*YOUR OBJECTIVE*. Update the thread on hunting in Canada by rewriting everything from "I didn't notice" down to "my friends turnout)" with "clockwork pony" changed to "wind-up pony".

*TEXT TO READ*.
====

# Hunting in Canada.



## Enfys (2 November 2015)

A friend recently rode at her first ever Meet, and enjoyed herself thoroughly. 







I didn't notice the tack at first, considered perfectly normal here by the way.  I wonder how that would go down in the UK - or just shrugged shoulders and "hey, another bum on a saddle"  I could imagine what some people of my acquaintance would say if I turned up with my traditional (Colombian) tack, not to mention the clockwork pony. No, on second thoughts, I just couldn't bring myself to do it (my horse, my tack I mean, not my friends turnout)


----------



## Exploding Chestnuts (2 November 2015)

But it all looks smart and suited to horse, so. I like it.


----------



## Enfys (2 November 2015)

Bonkers2 said:



			But it all looks smart and suited to horse, so. I like it.
		
Click to expand...

Quite so


----------



## chillipup (2 November 2015)

Bonkers2 said:



			But it all looks smart and suited to horse, so. I like it.
		
Click to expand...

I quite agree, they all look very smart. By the way Enfys, what do they hunt in Canada? Not those pesky chipmunks?


----------



## Enfys (2 November 2015)

chillipup said:



			I quite agree, they all look very smart. By the way Enfys, what do they hunt in Canada? Not those pesky chipmunks?

Click to expand...

PMSL. These: 







Anything else and it involves bows or rifles Deer season at the moment, I dare not go out in the woods, hi viz or not, too risky.


----------



## chillipup (2 November 2015)

Yes, I read your other post with photos; you have to wear hi-viz to stop you getting shot by hunters..that's pretty scary! Does hunting occur in the National Parks, or just in the wild, or both?


----------



## Enfys (3 November 2015)

Unless you have a 'No Hunting' sign on your property (and even then they can claim they didn't see it, or were tracking an injured animal) they hunt anywhere they like. Obviously they start on 'friendly' territory as it were.

We have thousands of acres of woodland here (great riding) some Crown Land, some privately owned, but all this week (deer season right now) it has been like living on a shooting range from dawn until dusk. Lots of orange jacketed folk buzzing about on ATV's and stuffed in the back of trucks. We haven't been riding in the woods without hi-viz for weeks now, but even so, it is dodgy, bullets stray.


----------



## smja (3 November 2015)

It looks smart...don't think anyone would be bothered! Have to say that I wouldn't fancy taking on meaty hedges in that saddle, though


----------



## Enfys (3 November 2015)

====

*DATA SHOWN*.

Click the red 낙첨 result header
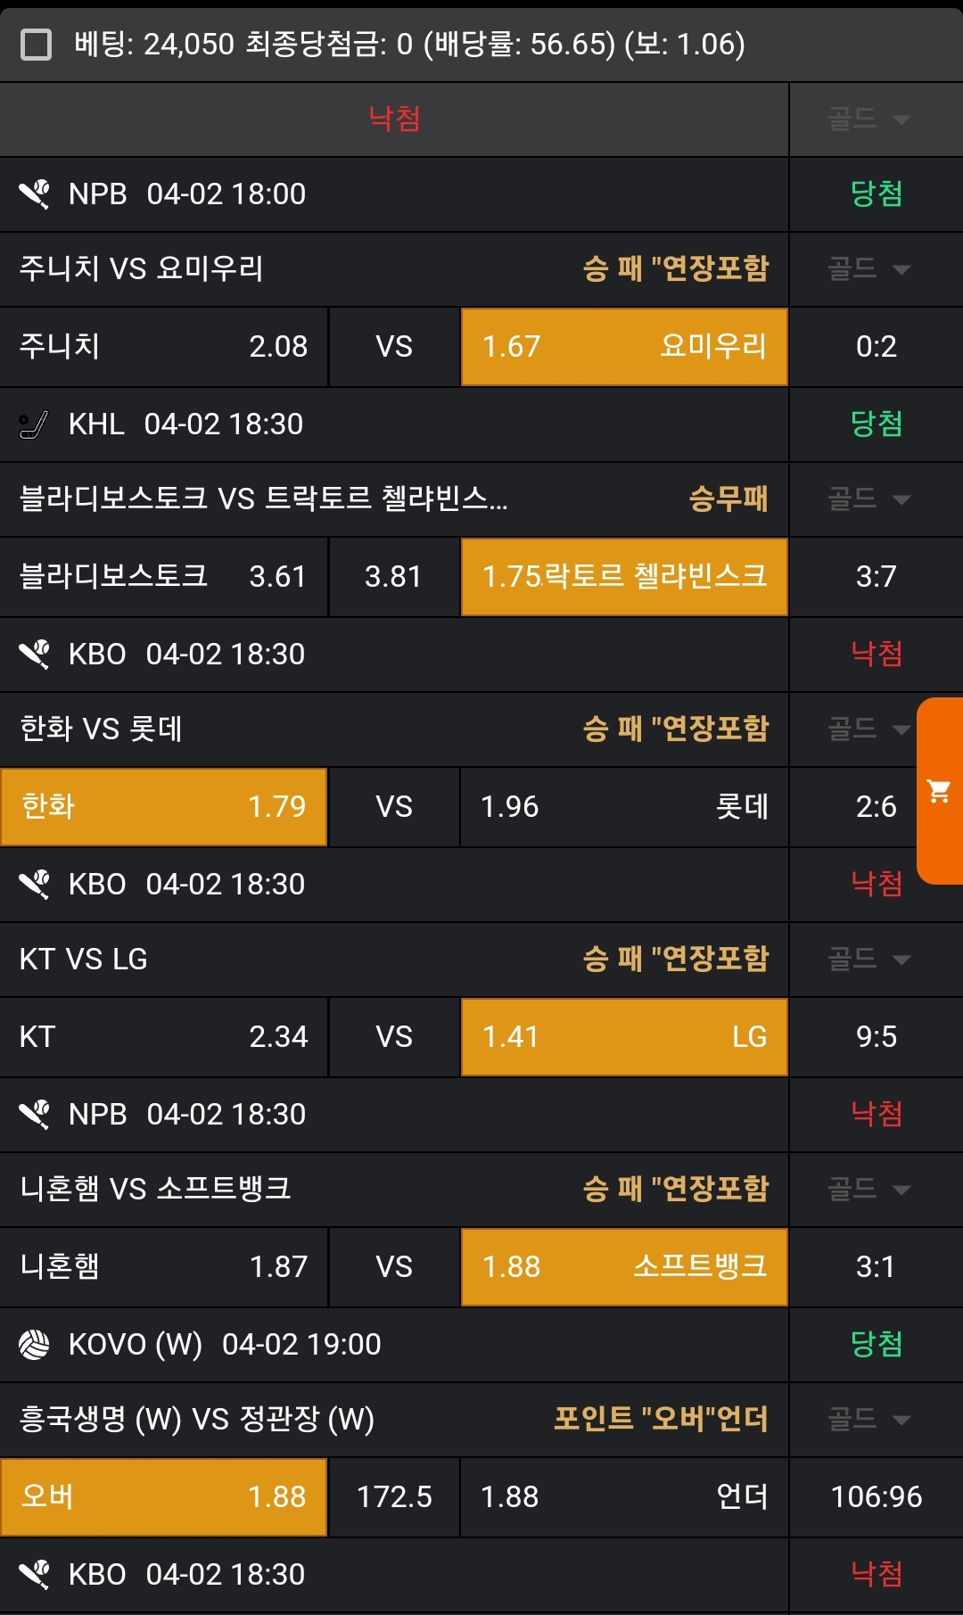This screenshot has height=1615, width=963. (394, 119)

====

*FINISHED ANSWER*.
I didn't notice the tack at first, considered perfectly normal here by the way.  I wonder how that would go down in the UK - or just shrugged shoulders and "hey, another bum on a saddle"  I could imagine what some people of my acquaintance would say if I turned up with my traditional (Colombian) tack, not to mention the wind-up pony. No, on second thoughts, I just couldn't bring myself to do it (my horse, my tack I mean, not my friends turnout)